**Request a:** In the rows below, rewrite as a numbered list the lines starting with the line containing "98) in the screenshot?" and going on through the line containing "center [1395, 74].", leaving out any blank lines.

Category Archives: Social Network Analysis

Cutting it down to size – summarising the graph

Showing someone a view of their organisation of over 2000 people rendered in Gephi might produce an initial ‘wow’ but they can then struggle to make sense of it. A better approach might be to summarise the information by amalgamating the nodes into departments (or whatever organisational unit is meaningful). The following graph shows the organisation I have illustrated before but broken down into ‘departments’, the sizes of the nodes are proportional to the number of people in the department and the widths of the edges are the totals of all the weights from each underling edge between two groups of underlying nodes. To amalgamate the data I created a query that assigns each node ID (from the underlying SQL database) to a group which is then used to summarise data using in-memory hash tables; this has the advantage, over a SQL ‘group by’ clause, of creating arbitrary groups independent of the fields in the select clause.

Departments

Looking at the graph you can immediately see strong ties between IT and Ops but BU 2 looks a bit isolated given its size.

(Data pulled from a collection)
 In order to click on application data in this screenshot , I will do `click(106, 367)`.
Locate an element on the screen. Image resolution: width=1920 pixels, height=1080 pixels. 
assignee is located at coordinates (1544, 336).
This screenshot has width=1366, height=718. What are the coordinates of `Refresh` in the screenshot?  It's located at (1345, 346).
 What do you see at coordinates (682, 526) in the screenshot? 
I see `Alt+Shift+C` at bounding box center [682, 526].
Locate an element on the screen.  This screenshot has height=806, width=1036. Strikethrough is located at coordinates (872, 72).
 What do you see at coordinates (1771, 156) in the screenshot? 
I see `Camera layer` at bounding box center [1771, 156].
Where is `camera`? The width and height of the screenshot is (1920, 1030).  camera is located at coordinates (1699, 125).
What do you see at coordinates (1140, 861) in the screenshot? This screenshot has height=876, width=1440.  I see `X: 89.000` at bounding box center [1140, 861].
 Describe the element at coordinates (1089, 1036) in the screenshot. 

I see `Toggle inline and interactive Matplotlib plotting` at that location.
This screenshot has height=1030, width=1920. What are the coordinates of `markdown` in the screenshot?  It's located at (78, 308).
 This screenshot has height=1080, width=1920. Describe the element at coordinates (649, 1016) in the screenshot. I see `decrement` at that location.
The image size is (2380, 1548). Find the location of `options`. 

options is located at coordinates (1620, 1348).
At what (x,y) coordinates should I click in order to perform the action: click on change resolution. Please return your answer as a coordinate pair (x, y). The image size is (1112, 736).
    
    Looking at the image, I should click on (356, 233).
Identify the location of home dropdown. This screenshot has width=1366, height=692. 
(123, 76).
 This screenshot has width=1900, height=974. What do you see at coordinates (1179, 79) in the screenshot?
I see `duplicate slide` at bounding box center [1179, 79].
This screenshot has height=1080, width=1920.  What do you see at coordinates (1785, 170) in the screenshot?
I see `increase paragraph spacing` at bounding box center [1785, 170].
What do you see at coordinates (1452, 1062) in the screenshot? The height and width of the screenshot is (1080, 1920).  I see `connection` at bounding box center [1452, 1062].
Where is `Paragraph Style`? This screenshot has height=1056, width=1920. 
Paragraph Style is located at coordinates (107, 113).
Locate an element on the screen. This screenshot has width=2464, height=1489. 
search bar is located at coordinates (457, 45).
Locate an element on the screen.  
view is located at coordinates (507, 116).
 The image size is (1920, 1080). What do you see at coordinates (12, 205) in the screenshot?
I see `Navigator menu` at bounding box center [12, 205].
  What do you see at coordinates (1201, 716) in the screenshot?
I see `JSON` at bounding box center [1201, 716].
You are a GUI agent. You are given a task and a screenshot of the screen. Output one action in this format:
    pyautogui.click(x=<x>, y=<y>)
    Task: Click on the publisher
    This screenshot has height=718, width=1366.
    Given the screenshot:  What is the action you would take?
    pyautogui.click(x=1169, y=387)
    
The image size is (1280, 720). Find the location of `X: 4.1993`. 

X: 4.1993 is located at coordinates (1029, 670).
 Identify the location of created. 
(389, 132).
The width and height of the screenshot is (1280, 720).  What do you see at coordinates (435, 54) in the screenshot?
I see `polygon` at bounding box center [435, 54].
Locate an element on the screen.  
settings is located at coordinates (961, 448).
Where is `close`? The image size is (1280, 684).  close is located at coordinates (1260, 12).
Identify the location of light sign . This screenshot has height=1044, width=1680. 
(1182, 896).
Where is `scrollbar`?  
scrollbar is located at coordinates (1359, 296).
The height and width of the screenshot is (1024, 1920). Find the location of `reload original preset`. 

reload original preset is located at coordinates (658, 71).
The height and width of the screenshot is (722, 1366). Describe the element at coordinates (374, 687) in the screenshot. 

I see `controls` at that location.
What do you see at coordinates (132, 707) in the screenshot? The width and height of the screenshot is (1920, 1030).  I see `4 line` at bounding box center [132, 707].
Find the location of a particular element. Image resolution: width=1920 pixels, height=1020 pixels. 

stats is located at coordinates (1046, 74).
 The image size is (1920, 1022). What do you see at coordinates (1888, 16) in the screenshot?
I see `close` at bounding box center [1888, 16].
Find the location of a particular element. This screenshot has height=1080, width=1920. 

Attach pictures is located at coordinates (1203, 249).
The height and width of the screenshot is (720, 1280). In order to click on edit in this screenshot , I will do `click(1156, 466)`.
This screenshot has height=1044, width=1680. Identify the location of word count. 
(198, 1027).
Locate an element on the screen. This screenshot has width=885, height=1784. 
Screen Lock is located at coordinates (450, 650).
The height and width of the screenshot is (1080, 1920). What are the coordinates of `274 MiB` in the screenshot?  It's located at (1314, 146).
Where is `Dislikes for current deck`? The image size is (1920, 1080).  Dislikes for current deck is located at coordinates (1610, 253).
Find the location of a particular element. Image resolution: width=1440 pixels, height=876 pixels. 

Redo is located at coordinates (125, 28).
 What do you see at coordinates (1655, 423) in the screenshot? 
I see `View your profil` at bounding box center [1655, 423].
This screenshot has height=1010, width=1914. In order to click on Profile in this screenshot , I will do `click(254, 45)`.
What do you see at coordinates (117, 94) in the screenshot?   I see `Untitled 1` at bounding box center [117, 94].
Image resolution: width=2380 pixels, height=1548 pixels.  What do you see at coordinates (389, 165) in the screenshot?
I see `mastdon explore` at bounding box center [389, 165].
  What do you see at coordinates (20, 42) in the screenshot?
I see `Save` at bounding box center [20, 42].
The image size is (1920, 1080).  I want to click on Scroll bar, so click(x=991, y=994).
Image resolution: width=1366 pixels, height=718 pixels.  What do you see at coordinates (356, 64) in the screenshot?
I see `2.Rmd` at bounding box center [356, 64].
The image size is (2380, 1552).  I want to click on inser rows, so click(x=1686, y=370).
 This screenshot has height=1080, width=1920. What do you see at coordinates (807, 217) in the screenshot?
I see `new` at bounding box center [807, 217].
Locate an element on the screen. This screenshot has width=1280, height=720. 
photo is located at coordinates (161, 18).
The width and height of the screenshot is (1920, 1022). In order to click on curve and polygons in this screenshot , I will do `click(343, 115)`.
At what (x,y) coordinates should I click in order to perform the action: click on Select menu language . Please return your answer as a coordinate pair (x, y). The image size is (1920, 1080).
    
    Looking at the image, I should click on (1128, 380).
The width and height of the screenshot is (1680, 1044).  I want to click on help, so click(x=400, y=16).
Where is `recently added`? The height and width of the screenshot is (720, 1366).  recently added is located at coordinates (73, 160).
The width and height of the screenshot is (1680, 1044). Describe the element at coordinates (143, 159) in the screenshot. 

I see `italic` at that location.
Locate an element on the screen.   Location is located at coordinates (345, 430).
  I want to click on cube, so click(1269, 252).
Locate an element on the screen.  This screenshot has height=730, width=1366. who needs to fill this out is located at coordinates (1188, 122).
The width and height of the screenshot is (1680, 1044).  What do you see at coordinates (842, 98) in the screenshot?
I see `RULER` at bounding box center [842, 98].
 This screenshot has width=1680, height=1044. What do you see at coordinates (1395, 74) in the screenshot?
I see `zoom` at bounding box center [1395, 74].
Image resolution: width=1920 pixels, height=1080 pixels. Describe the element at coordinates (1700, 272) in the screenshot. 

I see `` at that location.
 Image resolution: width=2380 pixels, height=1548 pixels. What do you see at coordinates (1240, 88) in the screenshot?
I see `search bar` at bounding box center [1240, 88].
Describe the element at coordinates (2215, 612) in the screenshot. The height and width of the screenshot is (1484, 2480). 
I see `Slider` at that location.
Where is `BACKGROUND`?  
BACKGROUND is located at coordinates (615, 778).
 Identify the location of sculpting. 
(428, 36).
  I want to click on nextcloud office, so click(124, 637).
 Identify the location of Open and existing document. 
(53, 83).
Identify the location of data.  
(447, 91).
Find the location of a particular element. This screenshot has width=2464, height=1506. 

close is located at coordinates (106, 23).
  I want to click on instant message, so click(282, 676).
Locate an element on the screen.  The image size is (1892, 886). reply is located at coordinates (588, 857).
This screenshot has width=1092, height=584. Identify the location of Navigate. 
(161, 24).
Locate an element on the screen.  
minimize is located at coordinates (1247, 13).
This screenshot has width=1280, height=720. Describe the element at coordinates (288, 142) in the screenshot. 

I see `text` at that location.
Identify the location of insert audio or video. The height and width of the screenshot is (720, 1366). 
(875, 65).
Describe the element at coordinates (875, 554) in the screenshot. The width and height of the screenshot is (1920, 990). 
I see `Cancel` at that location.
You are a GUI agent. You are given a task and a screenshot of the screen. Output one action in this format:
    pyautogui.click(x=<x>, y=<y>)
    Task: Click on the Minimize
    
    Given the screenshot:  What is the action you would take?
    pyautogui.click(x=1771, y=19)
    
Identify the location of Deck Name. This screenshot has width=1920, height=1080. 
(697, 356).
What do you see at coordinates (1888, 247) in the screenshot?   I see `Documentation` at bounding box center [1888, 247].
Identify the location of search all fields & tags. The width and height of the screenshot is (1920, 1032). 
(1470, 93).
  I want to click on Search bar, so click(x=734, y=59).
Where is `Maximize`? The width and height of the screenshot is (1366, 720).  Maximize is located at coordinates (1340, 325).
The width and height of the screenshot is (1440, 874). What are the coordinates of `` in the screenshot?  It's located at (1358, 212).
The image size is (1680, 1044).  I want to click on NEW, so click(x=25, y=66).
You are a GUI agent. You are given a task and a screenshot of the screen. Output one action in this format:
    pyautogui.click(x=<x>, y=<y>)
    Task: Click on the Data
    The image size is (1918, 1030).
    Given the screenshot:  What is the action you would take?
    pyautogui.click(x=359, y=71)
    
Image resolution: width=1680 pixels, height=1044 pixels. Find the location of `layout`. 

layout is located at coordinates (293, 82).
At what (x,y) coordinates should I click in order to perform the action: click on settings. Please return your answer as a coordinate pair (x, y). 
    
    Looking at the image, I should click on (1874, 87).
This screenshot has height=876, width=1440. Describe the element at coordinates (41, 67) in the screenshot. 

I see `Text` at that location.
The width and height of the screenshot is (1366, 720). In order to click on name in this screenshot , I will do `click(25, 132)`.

**Request b:** In the post about summarizing an organization graph, what are the sizes of the department nodes proportional to?

**Task output a:**
1. The width and height of the screenshot is (1680, 1044).  What do you see at coordinates (842, 98) in the screenshot?
2. I see `RULER` at bounding box center [842, 98].
3.  This screenshot has width=1680, height=1044. What do you see at coordinates (1395, 74) in the screenshot?
4. I see `zoom` at bounding box center [1395, 74].

**Task output b:** The number of people in the department.